In terms of primary resistance, the scientists examined NSCLC cells in which Tarcerva naturally produced an IC50 value of 11 micromolar, and found that an approximately four-fold lower dose of the drug was needed to slow cell growth following miR-34a treatment.

Notably, both effects were shown to be miR-34a-specific as the addition of a negative control miRNA did not improve the activity of Tarceva.

The Mirna researchers next turned to see whether the addition of miR-34a could work synergistically with Tarceva — an effort that Bader explained required the use of an algorithm designed to help measure reciprocal interaction between two drugs.

"Essentially, you establish dose-response curves for each drug alone and in combination," he said. "The algorithm figures out … whether [the effect of both drugs] is synergistic or additive."

The algorithm allows for the measurement of dose requirements for any given effect level, such as 80 percent growth inhibition, for example. If a combination of drugs reduces the dose of each needed to achieve a particular effect, you are observing synergy.

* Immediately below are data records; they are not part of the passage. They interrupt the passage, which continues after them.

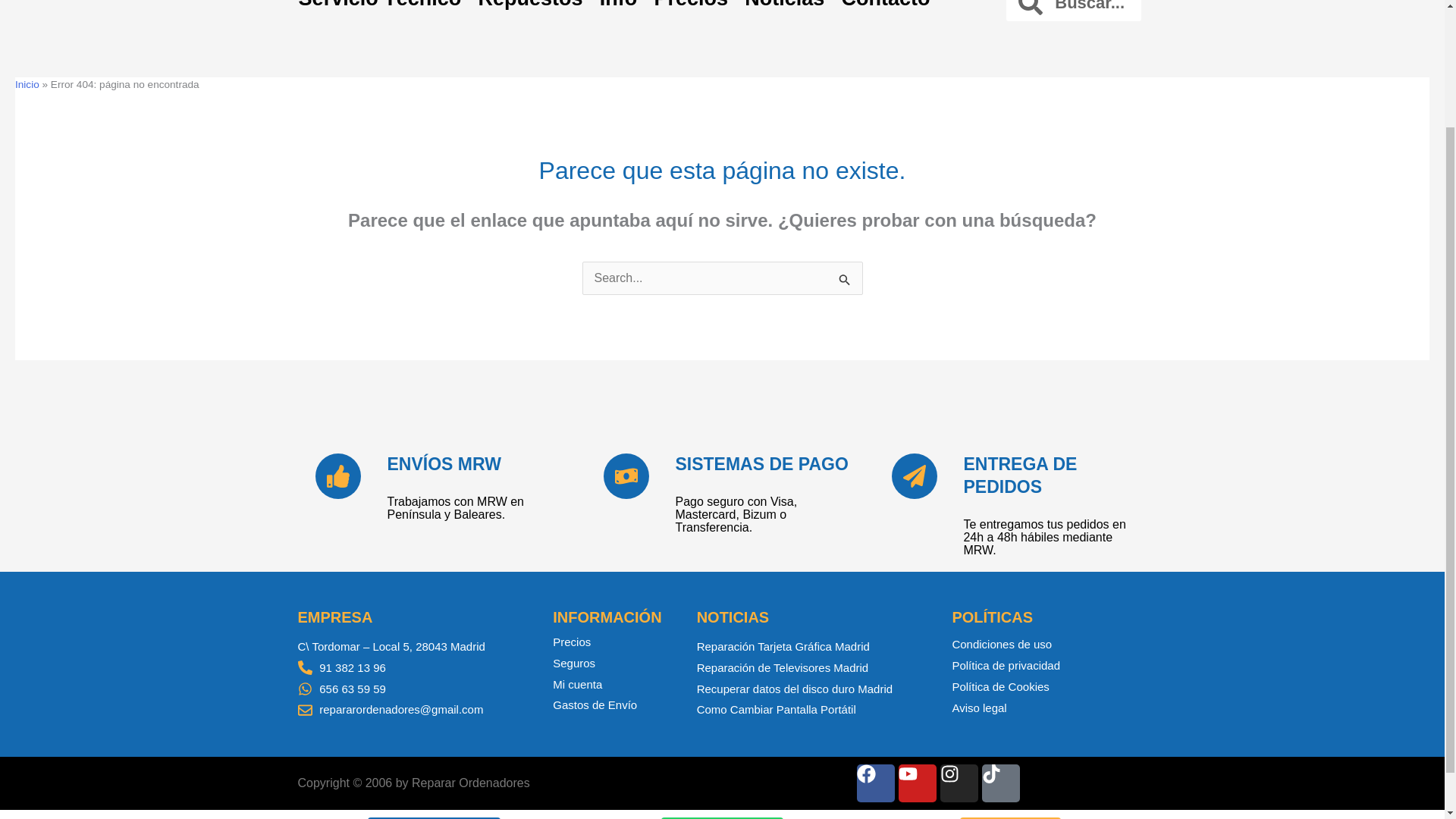
Noticias (784, 6)
Precios (690, 6)
Info (618, 6)
Contacto (884, 6)
Repuestos (529, 6)
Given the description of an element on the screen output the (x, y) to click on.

In their experiments, the scientists observed synergy across a range of different dose levels and drug ratios, reducing IC50 dose requirements for erlotinib and miR-34a by up to 46-fold and 13-fold, respectively," they wrote in their paper.

"Maximal synergy was detected at dosages that provide a high level of cancer cell inhibition beyond the one that is induced by the single agents alone and, thus, is of clinical relevance," they added.

Interestingly, the Mirna group was also able to see a synergistic effect with a combination of Tarceva and miR-34a in liver cancer cells — something they tested given that the EGFR inhibitor has proven moderately effective alone in liver cancer patients but failed to offer therapeutic benefit when combined with the approved liver and kidney cancer treatment Nexavar (sorafenib).

As in the NSCLC experiments, synergy was observed with Taceva and miR-34a at "high levels of cancer cell inhibition and, hence, occurs within the desirable range of activity," according to the PLoS One report.

Overall, the data suggest that patients with NSCLC and other cancers previously not suitable for Tarceva may be sensitive to treatment with the addition of Mirna's MRX34 — something that Bader believes could be fairly quickly moved into human testing.

"Both drugs are used in the clinic [already], so the clinical implementation of the combination could be very easily implemented," he said. "It's just a matter of funding."

In an email, Lammers indicated that such work could begin in the next few years.